PROBLEM TO WORK ON => Check each line of the listing below for the string "dimensions", and copy the ones that have it.

EXCERPTED DATA =>
# # # # #

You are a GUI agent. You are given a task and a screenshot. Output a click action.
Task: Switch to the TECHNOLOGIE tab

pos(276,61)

# # # # #

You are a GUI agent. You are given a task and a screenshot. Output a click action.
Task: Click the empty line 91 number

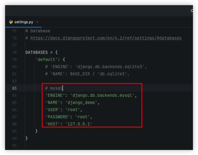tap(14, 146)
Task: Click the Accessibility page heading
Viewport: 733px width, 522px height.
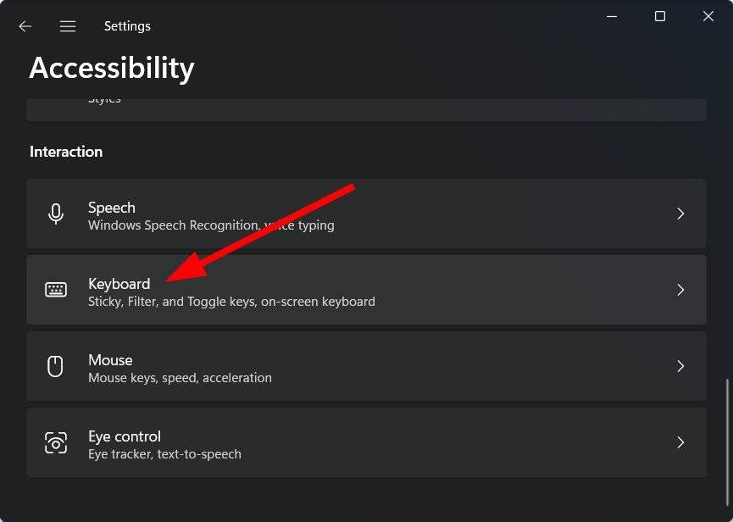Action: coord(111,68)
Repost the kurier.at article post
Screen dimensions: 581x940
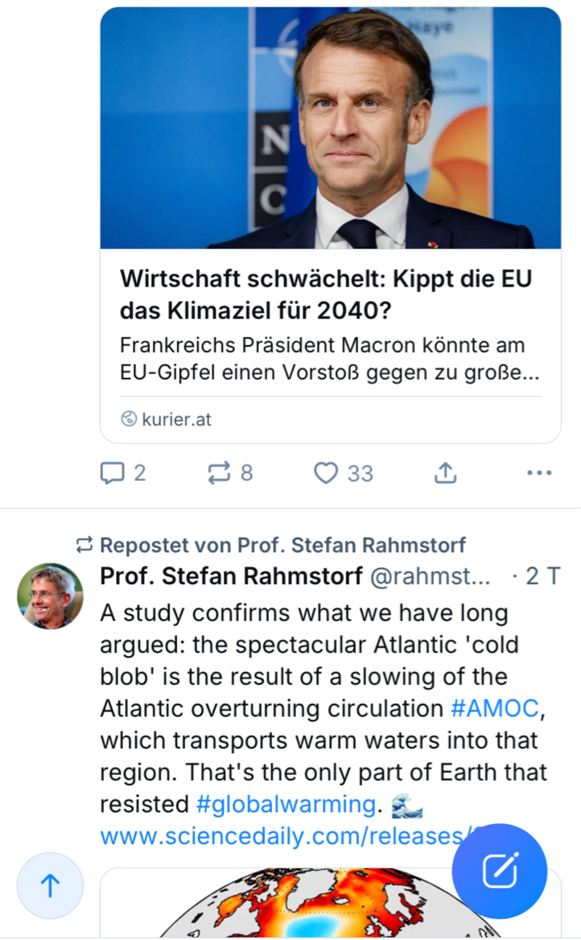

# # # # #

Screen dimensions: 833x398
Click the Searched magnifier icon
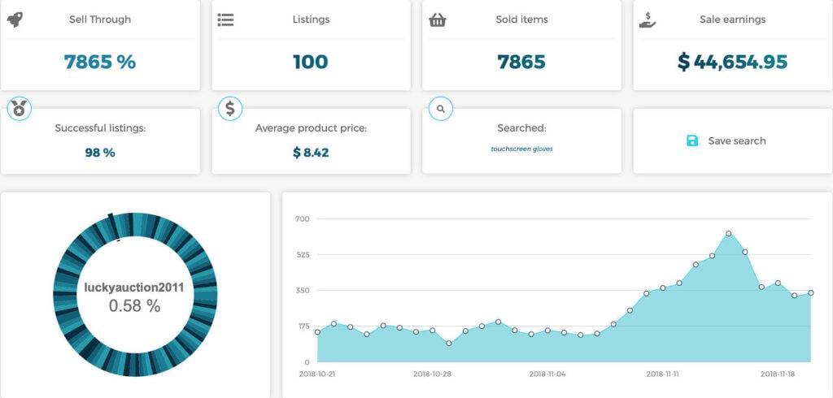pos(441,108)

# # # # #

WRITTEN SOLUTION =>
Screen dimensions: 581x940
Screen dimensions: 833x398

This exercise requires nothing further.